## Problema scritto 1
Nel brano sulla missione tra i guaranì, da quanti anni chi scrive è missionario in Brasile?
## Problema scritto 2
Trascrivi dal brano sulla missione tra i guaranì il tratto che comincia con "Padre Diego Pelizzari, saveriano" e arriva fino a "sud del Brasile.".
## Problema scritto 3
Prosegui il brano sulla missione tra i guaranì, ripartendo dopo la sua ultima frase.

╭─ Brano citato

Padre Diego Pelizzari, saveriano di Villa D’Ogna (BG), ha lavorato per molti anni tra i popoli indio del Brasile. Racconta qualcosa della sua esperienza missionaria, anche per suscitare la nostra solidarietà (il “progetto” è a pagina 7).

Sono missionario in Brasile da 17 anni. I primi 14 li ho passati al nord, nella regione dello Xingu, vivendo nei villaggi con vari popoli indigeni. L’esperienza si è interrotta quando sono stato espulso da un capo-villaggio, istigato dai “madereros” - i mercanti del legname - che vedevano nel missionario un ostacolo allo sfruttamento della foresta amazzonica. Ho perciò fatto una “sosta” a San Paolo, dedicandomi allo studio della bibbia. Ora sono tra gli indio guaranì, nel sud del Brasile.

I guaranì sono famosi nella storia delle missioni perché evangelizzati dai gesuiti a cavallo del 1500 e 1600, attraverso le cosiddette “riduzioni”. Erano comunità di soli indigeni che, sotto la direzione dei missionari, formavano una realtà sociale ed economica autonoma. Quest’esperienza è terminata quando i governi di Portogallo e Spagna, vedendo nelle “riduzioni” una minaccia al loro potere, le hanno distrutte. La vicenda è stata ricostruita nel film “Mission”.

A scuola di diritti e doveri

È tra i discendenti di quel popolo che sto lavorando insieme ai laici missionari, per aiutare questa gente a sopravvivere agli attacchi dei nuovi invasori: latifondisti e industriali che, anche con la connivenza di persone di governo, vogliono occupare le loro terre. La situazione non è molto cambiata da quella di 400 anni fa. Il prepotente vuole sopraffare il debole, il ricco non è mai sazio e vuole spogliare il povero dell’unica risorsa che gli rimane: la terra sulla quale vive.

Noi missionari cerchiamo di stare dalla parte dei poveri. Con un gruppo di laici missionari, inviati dalla chiesa brasiliana, ci adoperiamo soprattutto a formare i capi-villaggio. Cerchiamo di renderli consapevoli dei pericoli ai quali vanno incontro, perché possano dotarsi degli strumenti adatti per affrontare l’impatto con il mondo esterno “civilizzato”. L’obiettivo è far sì che loro stessi sappiano difendere i diritti alla terra, alla lingua e cultura, alle tradizioni e alla spiritualità del popolo guaranì.

Insegnare senza imporre

Attraverso l’istruzione scolastica si stanno formando persone aperte al mondo e, allo stesso tempo, in grado di conservare le proprie origini. Donne e uomini si preparano ad affrontare un futuro non facile, capaci di favorire l’incontro con “l’altro Brasile”, stimolando un’integrazione arricchente per tutti, dove le diversità siano viste come ricchezze e non come ostacoli.

╰─
╭─ Dati forniti

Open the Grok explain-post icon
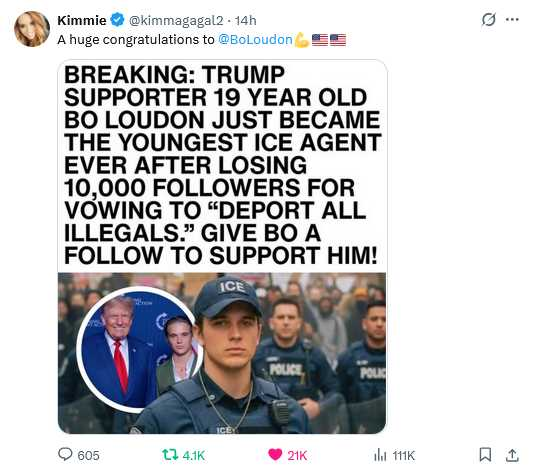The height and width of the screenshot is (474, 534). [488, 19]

╰─
╭─ Dati forniti

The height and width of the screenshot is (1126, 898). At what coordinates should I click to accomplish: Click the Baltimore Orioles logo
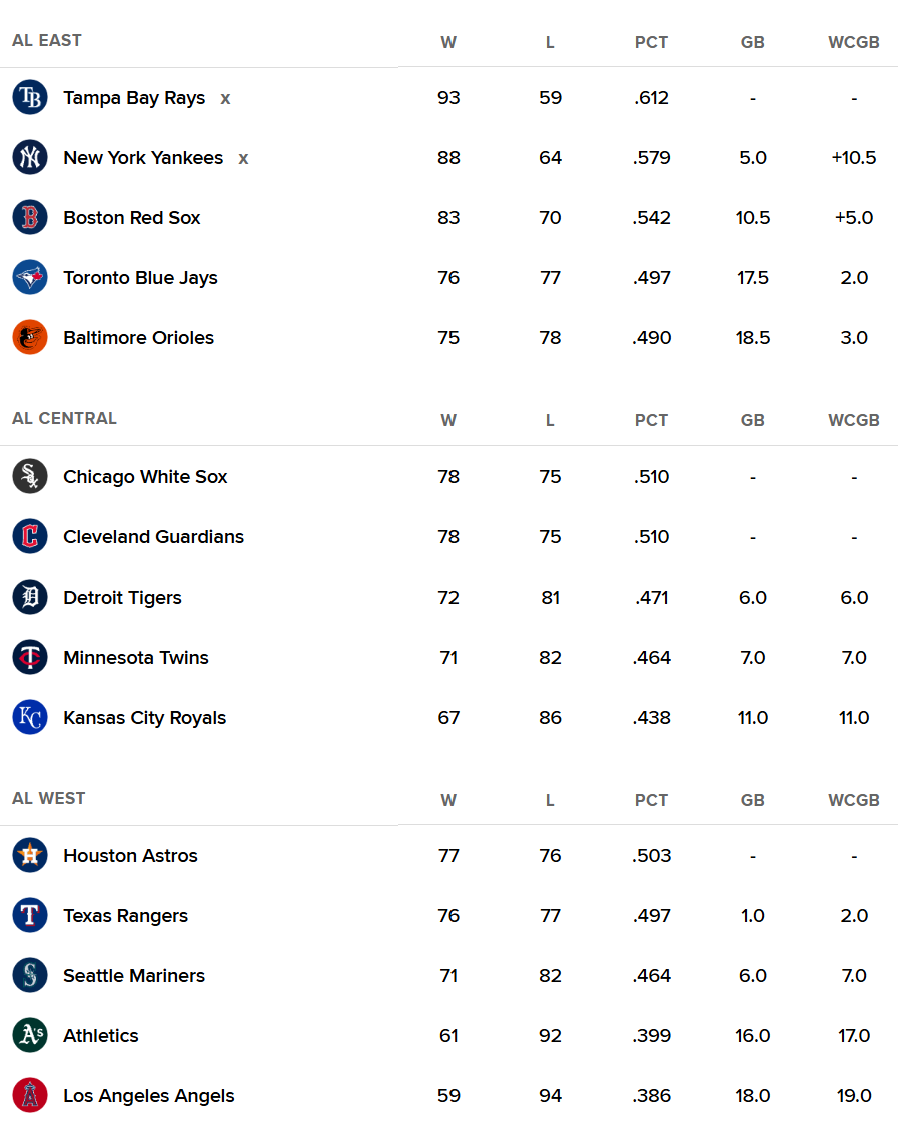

╰─
╭─ Dati forniti

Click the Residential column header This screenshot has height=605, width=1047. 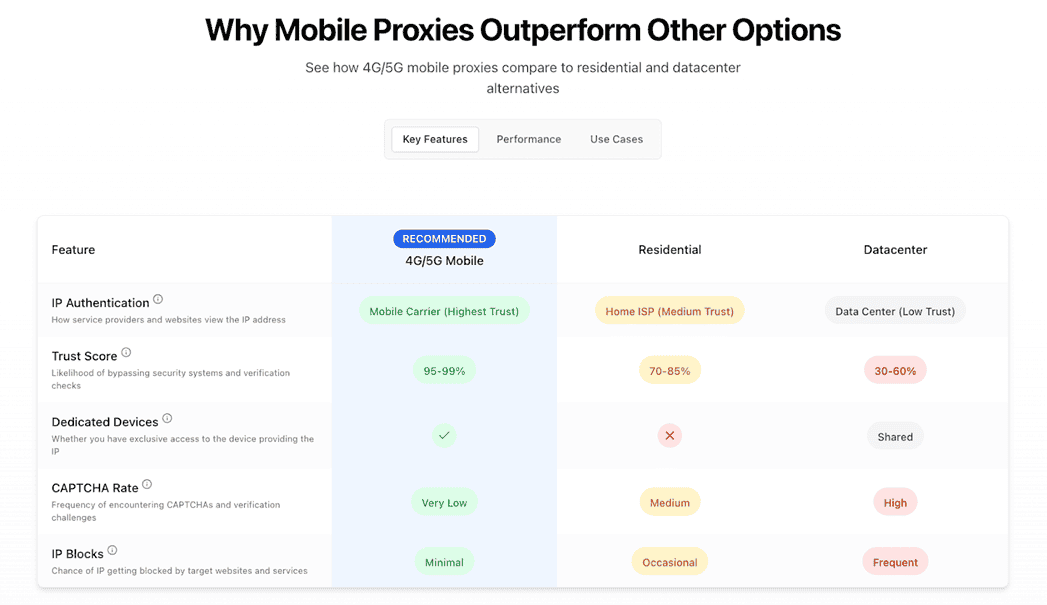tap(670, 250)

╰─

## Risposta al compito 1
Da 17 anni.

## Risposta al compito 2
Padre Diego Pelizzari, saveriano di Villa D’Ogna (BG), ha lavorato per molti anni tra i popoli indio del Brasile. Racconta qualcosa della sua esperienza missionaria, anche per suscitare la nostra solidarietà (il “progetto” è a pagina 7).

Sono missionario in Brasile da 17 anni. I primi 14 li ho passati al nord, nella regione dello Xingu, vivendo nei villaggi con vari popoli indigeni. L’esperienza si è interrotta quando sono stato espulso da un capo-villaggio, istigato dai “madereros” - i mercanti del legname - che vedevano nel missionario un ostacolo allo sfruttamento della foresta amazzonica. Ho perciò fatto una “sosta” a San Paolo, dedicandomi allo studio della bibbia. Ora sono tra gli indio guaranì, nel sud del Brasile.

## Risposta al compito 3
La presenza dei missionari nei villaggi guaranì è un piccolo segno per dire che non tutti i bianchi sono lì per scacciarli dalle loro terre. Al contrario, è la dimostrazione che ci sono sorelle e fratelli bianchi che li stimano e vogliono il loro bene.

Stiamo con gli indio in modo discreto e rispettoso. Non vogliamo imporre qualcosa, ma li incoraggiamo ad avvicinarsi al mondo esterno senza perdere la propria identità. Un esempio è la scuola, dove non viene imposta una conoscenza estranea, ma si cerca di armonizzare la necessità del sapere con le loro stesse esigenze. Imparano nella loro lingua, che è il mezzo principale per salvaguardare la cultura, ma anche in portoghese, lingua ufficiale del Brasile.

La spiritualità dei guaranì

I guaranì sono alla ricerca della “terra sem males”: la terra senza mali, il paradiso. Vivono un rapporto di dipendenza da Dio e hanno un profondo senso della preghiera. Piccoli e grandi vanno nella “casa della preghiera” al mattino e soprattutto verso sera. Celebrando i loro riti tradizionali, seguendo i cicli delle stagioni.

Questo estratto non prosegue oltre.